Sobre

quem sou eu.png Meu nome é Stephanie e tenho 18 anos. Moro no interior de Pernambuco, faço faculdade de jornalismo e sou a pior pessoa do mundo com apresentações. Mais do que qualquer aspirante à jornalista e/ou escritora deveria ser. Descobri o feminismo no comecinho de 2013 e desde lá minha mente virou ao avesso, quase que literalmente. Sou apaixonada pelo movimento e sugiro que você não me dê corda para falar sobre ele, ou nunca mais vou parar.
Acredito que a Netflix seja uma das melhores invenções modernas. Me apego a personagens fictícios com uma rapidez fora do normal, então é comum me ver chorando, gritando e xingando telas de computadores ou livros. Tenho um problema seríssimo com quem prefere Oreo a Negresco. Sou incrivelmente chorona: choro de raiva, de alegria, de estresse. Tudo é motivo pra que eu derrame lágrimas.

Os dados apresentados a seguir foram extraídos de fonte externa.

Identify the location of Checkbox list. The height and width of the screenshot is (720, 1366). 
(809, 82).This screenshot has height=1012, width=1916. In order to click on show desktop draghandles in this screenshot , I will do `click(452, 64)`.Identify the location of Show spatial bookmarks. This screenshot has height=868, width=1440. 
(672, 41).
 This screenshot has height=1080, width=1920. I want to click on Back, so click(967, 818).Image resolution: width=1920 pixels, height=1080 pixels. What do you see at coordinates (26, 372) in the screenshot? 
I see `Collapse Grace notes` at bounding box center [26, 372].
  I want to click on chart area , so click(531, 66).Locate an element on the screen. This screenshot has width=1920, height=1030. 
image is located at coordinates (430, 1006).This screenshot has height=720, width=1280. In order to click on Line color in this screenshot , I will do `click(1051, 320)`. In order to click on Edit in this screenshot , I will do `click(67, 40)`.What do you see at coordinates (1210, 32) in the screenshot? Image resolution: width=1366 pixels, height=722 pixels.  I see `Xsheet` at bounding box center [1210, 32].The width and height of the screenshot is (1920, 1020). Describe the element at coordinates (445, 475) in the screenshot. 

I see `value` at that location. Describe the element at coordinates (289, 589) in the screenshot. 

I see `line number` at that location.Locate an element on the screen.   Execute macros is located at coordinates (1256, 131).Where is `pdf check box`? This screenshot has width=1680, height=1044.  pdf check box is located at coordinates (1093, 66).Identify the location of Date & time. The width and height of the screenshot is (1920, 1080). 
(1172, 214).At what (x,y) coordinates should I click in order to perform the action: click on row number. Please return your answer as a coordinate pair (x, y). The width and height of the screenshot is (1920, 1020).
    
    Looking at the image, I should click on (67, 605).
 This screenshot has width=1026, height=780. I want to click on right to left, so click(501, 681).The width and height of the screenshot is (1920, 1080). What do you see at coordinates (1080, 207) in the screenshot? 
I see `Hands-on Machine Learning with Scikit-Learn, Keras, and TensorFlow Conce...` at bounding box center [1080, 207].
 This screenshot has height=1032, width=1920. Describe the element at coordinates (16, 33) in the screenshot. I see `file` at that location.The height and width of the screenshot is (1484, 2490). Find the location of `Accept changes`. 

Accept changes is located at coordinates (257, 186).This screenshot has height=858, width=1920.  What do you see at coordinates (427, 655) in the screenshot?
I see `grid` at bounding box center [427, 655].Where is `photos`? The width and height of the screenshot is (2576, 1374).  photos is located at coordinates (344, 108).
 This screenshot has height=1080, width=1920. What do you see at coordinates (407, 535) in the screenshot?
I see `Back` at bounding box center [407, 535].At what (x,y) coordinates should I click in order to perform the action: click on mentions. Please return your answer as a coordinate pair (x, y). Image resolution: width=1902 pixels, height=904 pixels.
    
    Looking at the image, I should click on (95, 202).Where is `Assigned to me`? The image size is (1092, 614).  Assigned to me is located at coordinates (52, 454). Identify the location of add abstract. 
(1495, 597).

Vivo rabiscando uns desenhos mal feitos porque, apesar de gostar da atividade, não tenho muita habilidade. Já comecei a escrever um monte de livros que se perderam no universo de arquivos do Word e morro de vergonha de que leiam o que escrevo. Invejo muito quem tem habilidade de contar a vida toda no Facebook porque só para publicar uma reclamação (normalmente direcionada ao patriarcado porque sou dessas) é um parto.
Sou mais preocupada com a opinião alheia do que aparento e dizer “não” para alguém funciona quase como uma prova de amor e de confiança. Gasto mais dinheiro do que deveria – e do que poderia – com bonequinhos da Disney. As três versões de bonecas da Úrsula que tenho no meu quarto são prova disso.
Tenho um gosto musical e cinematográfico muito eclético. Sério. Posso ouvir MPB, funk e música eletrônica num intervalo de minutos, assim como posso assistir um filme francês e um nonsense americano na mesma noite e amar ambos. Odeio comida japonesa ou que misturem algo doce com salgado.
Gente que se acha boa demais pra consumir produção artística periférica me dá sono. Preconceito me irrita. O patriarcado me frustra. Meu mantra é “vou reclamar no Twitter” e faço isso com basicamente tudo. Sou boba com casais e tenho um monte de fanarts no meu celular dos meus favoritos.
Morro de vontade de ir na Dinamarca e de morar um pouquinho na Itália. Acho que ficar sem falar com alguém exige dedicação demais e nunca estou disposta a me dedicar tanto. Já tive o costume idiota de odiar o Brasil, mas agora me apaixono mais à cada segundo por essa cultura maravilhosa. Sou tagarela. Escrevo umas bobagens de vez em quando e fecho os olhos antes de apertar o botão pra publicar na internet. Bem vindo!